The fuss over Keith Olbermann "donating without approval" seems to be over, now that MSNBC has announced that he'll be back on the air(well, cable) on Tuesday. I generally don't pay much attention to these things, but I was interested in following it because I suspect that lots of "on air talent" fly under the radar in terms of disclosing their political contributions. (Alex Pareene discussed this recently in Salon.) I imagine MSNBC just wanted to make an example of Olbermann because it would help them burnish their conservo cred.
However I was struck by the irony that, writ large, the question of to whom million dollar talking heads might make political contributions is a much more serious question than whether or not NPR was just in firing Juan Williams recently, or whether or not they "handled it correctly." And yet the Williams firing, ostensibly cutting the other way politically, seemed to receive a lot more attention. (I say ostensibly because ultimately they both belong to the same corporatist political class, although that was probably why it generated more attention.)
One thing I didn't see discussed with respect to Juan Williams is the likelihood that, if you monetized the value that his association with NPR amounted to, in terms of conferring the imprimatur of seriousness and legitimacy that his presence on Fox News had, then arguably
a.

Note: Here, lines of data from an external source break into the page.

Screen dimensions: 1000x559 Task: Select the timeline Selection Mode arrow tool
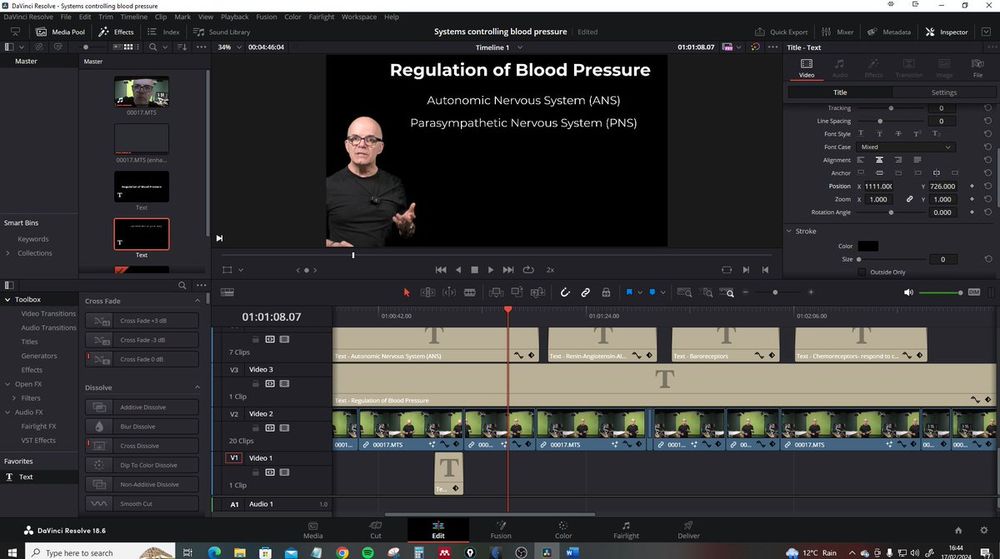click(x=406, y=292)
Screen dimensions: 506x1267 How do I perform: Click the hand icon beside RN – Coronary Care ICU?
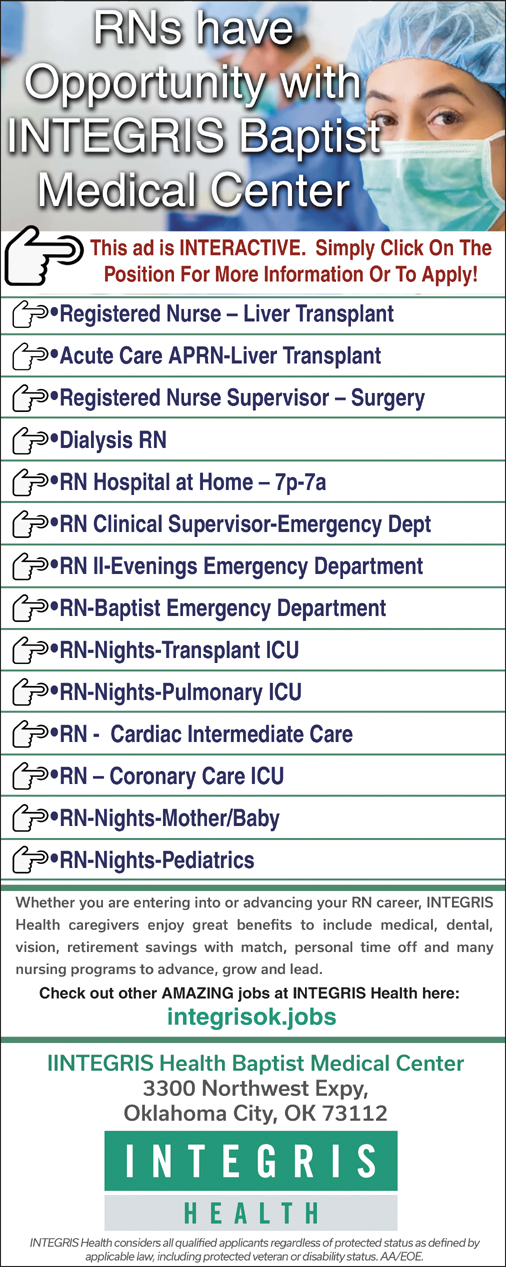pyautogui.click(x=30, y=776)
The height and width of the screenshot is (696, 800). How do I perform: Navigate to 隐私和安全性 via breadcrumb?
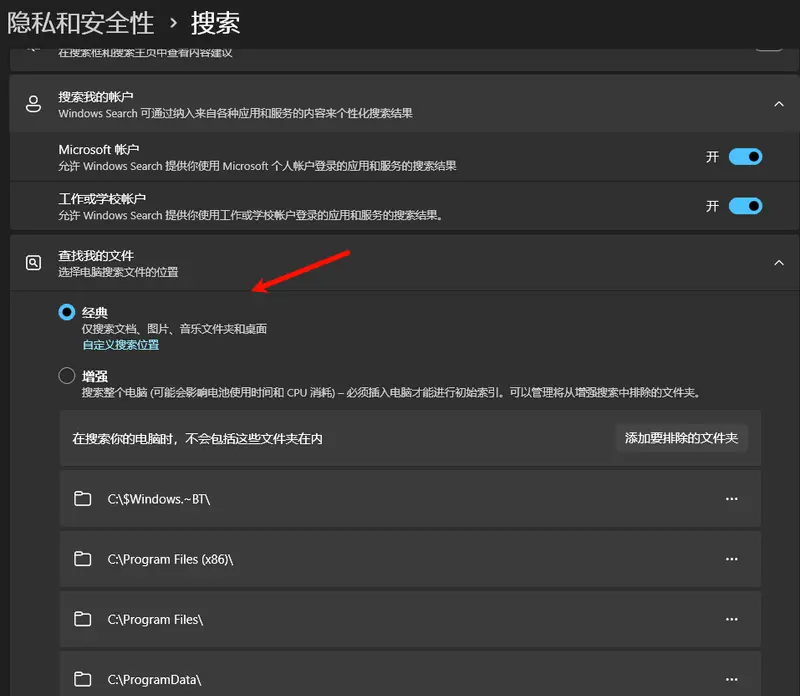[x=80, y=22]
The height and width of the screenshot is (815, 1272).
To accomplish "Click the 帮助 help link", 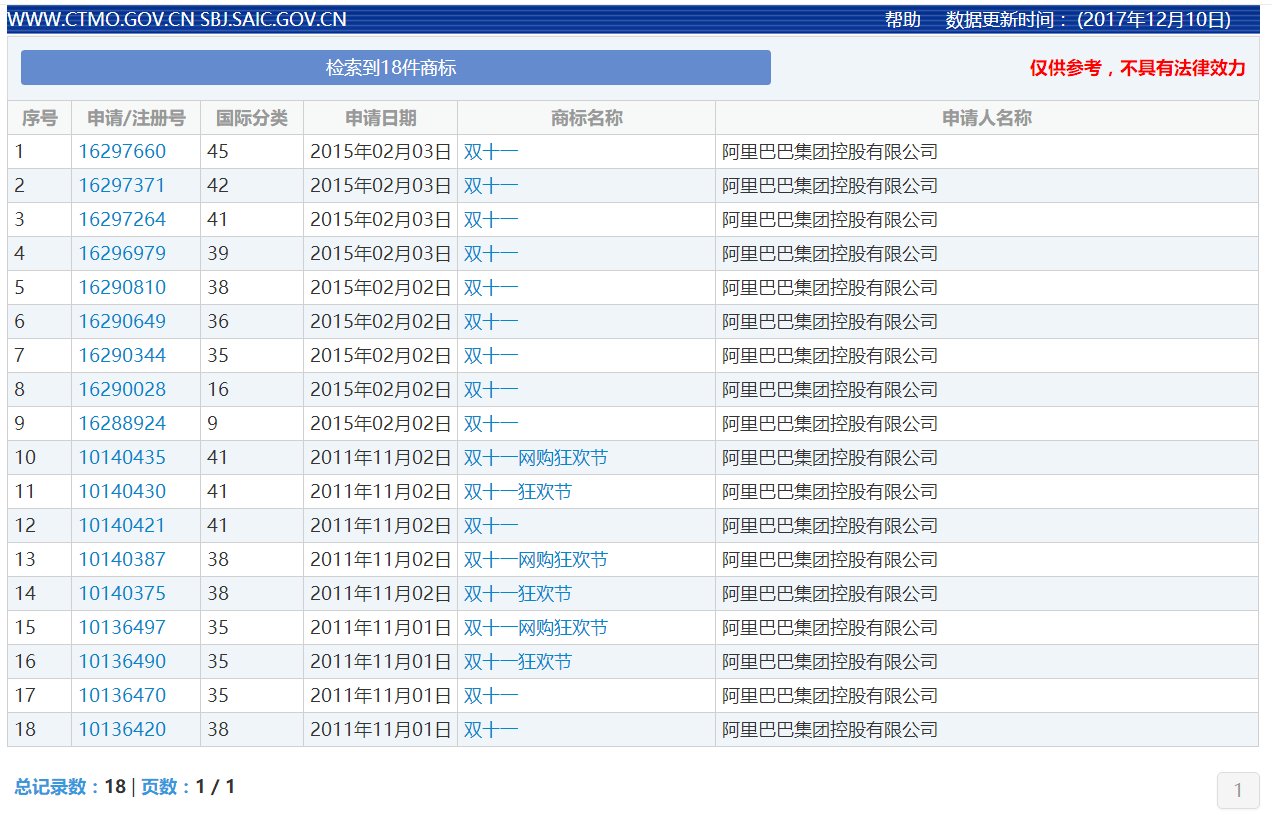I will point(902,20).
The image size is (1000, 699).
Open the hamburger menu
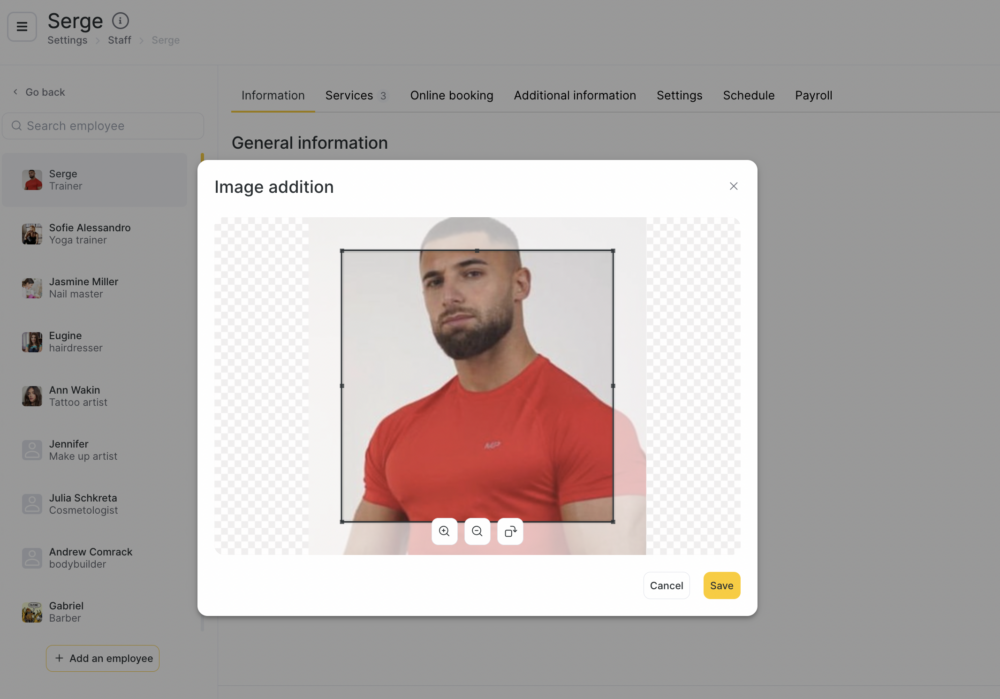point(22,27)
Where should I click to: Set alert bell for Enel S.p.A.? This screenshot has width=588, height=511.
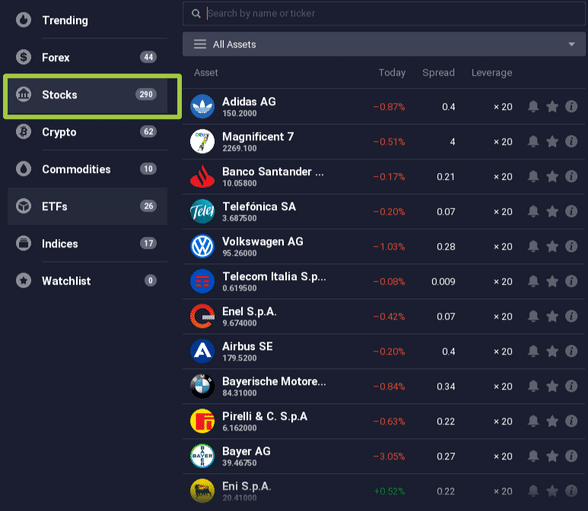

Williams owed his ability to score a hefty Fox Corp paycheck to NPR, and
b. Fox News, especially in their early days, also benefited from the conferral of legitimacy on their "fair and balanced" shtick that their indirect association with NPR represented.
Just sayin'. (As they say.)
From the annals of loathesomeness: David Broder's op-ed from yesterday, calling for "seeming" to call for another needless war.
And, from polling report's twitter feed(groan if you must):
Democratic Party should: Renominate Obama 73% / Nominate a different candidate 22% (CNN/ORC Poll -- asked of Democrats)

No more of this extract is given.